For amateurs of minutiae, ignore the main checkout podium where MacBooks run transactions and, instead, take a look at a standard product display table. Your friendly Apple Store employee just performed a painless cashectomy using the newer iPod Touch-based portable Point Of Sale terminal. Now, where is the printer for your receipt? Affixed under the table’s main board, upside down, invisible. No unseemly display of non-Apple appliances. For the occasional cash transaction, foreign visitors mostly, a few tables also carry a barely visible cash drawer cut in the side.
Recently, stores reduced space dedicated to accessories, peripherals and, with the Mac App Store in mind, boxed software.

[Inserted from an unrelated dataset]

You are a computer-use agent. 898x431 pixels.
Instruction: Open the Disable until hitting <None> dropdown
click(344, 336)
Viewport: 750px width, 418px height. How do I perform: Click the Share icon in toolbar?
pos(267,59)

This resulted in more room for something called Personal Setup, where an Apple employee helps a customer get started with his/her new purchase.
You get the idea: “Apple”, meaning Steve Jobs, is never satisfied, always looking for ways to improve its stores or, for that matter, anything else Apple.

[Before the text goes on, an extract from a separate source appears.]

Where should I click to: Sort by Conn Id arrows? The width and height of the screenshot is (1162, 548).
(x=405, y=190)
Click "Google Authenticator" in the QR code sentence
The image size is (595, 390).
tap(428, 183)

In the end, in spite of his signal contribution to Apple’s success, Johnson must have felt disenfranchised. Coming in, he brought with him expertise and contacts “Apple” didn’t possess. Over time, Jobs’ keen interest in the matter turned into heavy involvement in every facet of the operation. Apple Stores became Steve’s brainchild, not Ron’s. Hence his decision to look for an opportunity to be really in charge, as opposed to working for a gifted, focused and strong-willed visionary.

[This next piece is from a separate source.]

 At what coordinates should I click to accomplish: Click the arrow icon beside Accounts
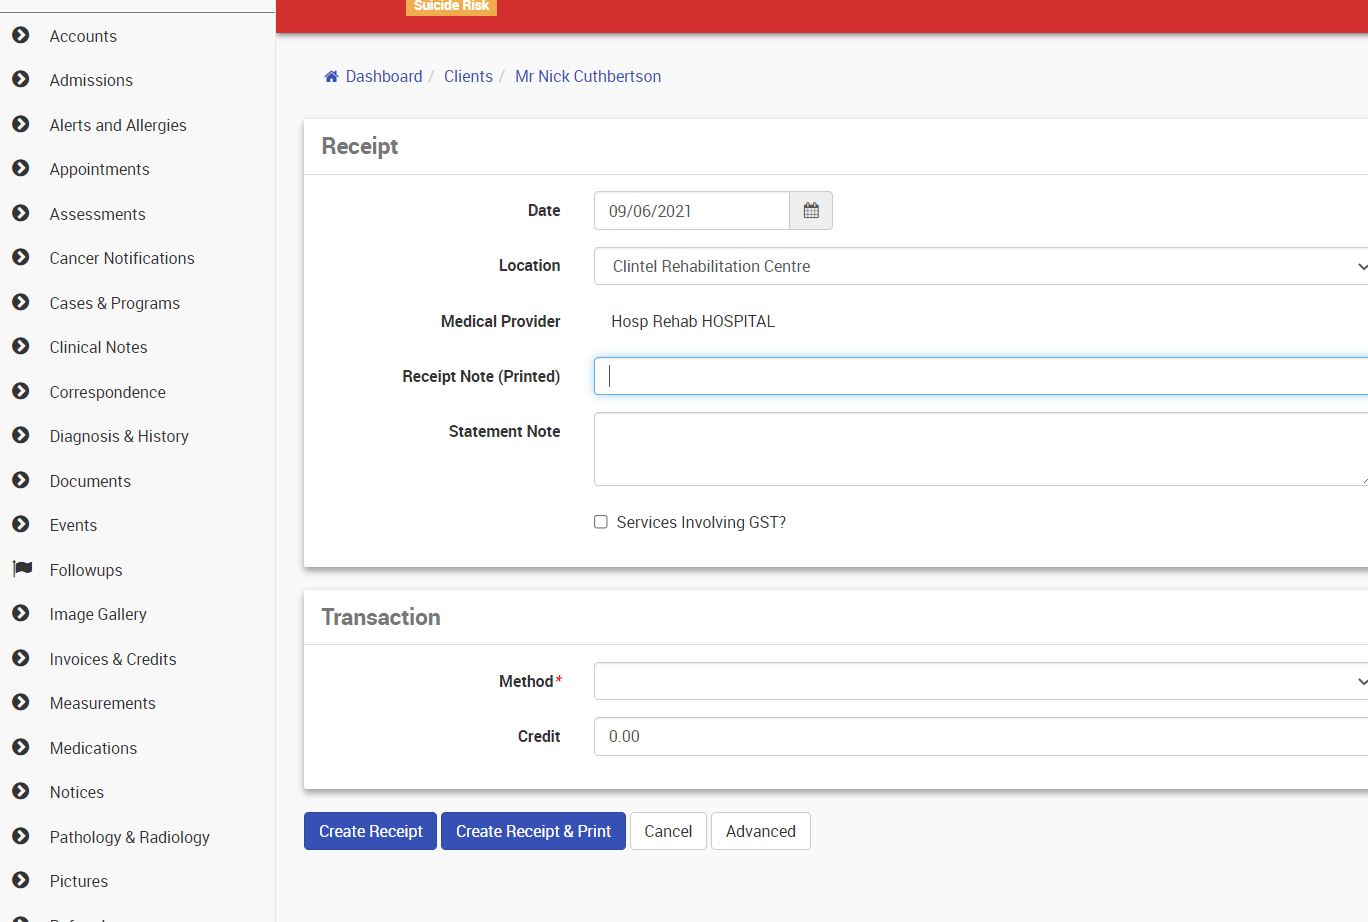(21, 35)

Now, why did Ron Johnson pick JC Penney?
He doesn’t need the money, we’re told he made about $400M working at Apple. And JC Penney, to say it politely, isn’t the most attractive of US retailers. Once an American icon, JC Penney is now a tired chain. All the better, some say: Ron Johnson will bring some of the Apple magic and revive the company. This is drawing a very superficial comparison: the two kinds of retail establishments couldn’t be further apart. Apple runs with a very small number of SKUs (Stock Keeping Units), a very short product line. Conventional retailers tens of thousands of different products. Apple is willing to spend tens of millions on a single store, JC Penney never did and very likely never will. Apple products are often elegant, if not iconic, not something that can be said of JC Penney’s merchandise.
Further, it looks like Ron’s CEO title isn’t exactly endowed with full meaning: Reuters and the WSJ let us know his role will be “limited”, at least initially, “focussed on marketing and merchandise selection, while Ullman [the real CEO and Chairman] will oversee the more common executive responsibilities of accounting, finance, corporate strategy and logistics…”
The Ullman in question is Myron (Mike) Ullman, age 64, a veteran retail executive with experience at LVMH’s DFS (Duty Free Stores) business unit and RH Macy, among others. He also sits on the Board of Directors of companies such as Starbuck’s and Global Crossings, and of several Bay Area charitable organizations.
Another unexplained datum is Ron’s start date: November 1st. The most likely but hard to confirm explanation must lie in a paragraph of his Apple exit agreement.
When that date comes, we’ll see if Mike Ullman really handles the reins to Ron or if the Apple alumnus finds himself working for yet another strong-willed boss.
Back to the Apple stores and to Ron Johnson’s legacy: quoting David Berman and his quarterly DeeBee Index, USA Today reports Apple contributed to 20% of “all sales growth by publicly traded retailers in the U.S”, this for the first three months of 2011. One has to qualify the number a bit: it relates to publicly traded retailers only, not to the entire US retail sector. Still, keeping in mind the likes of Walmart are all publicly traded, Apple’s share is surprisingly high.
We’ll now more in a few days, when Apple releases its numbers for Q2, the April to June 2001 quarter.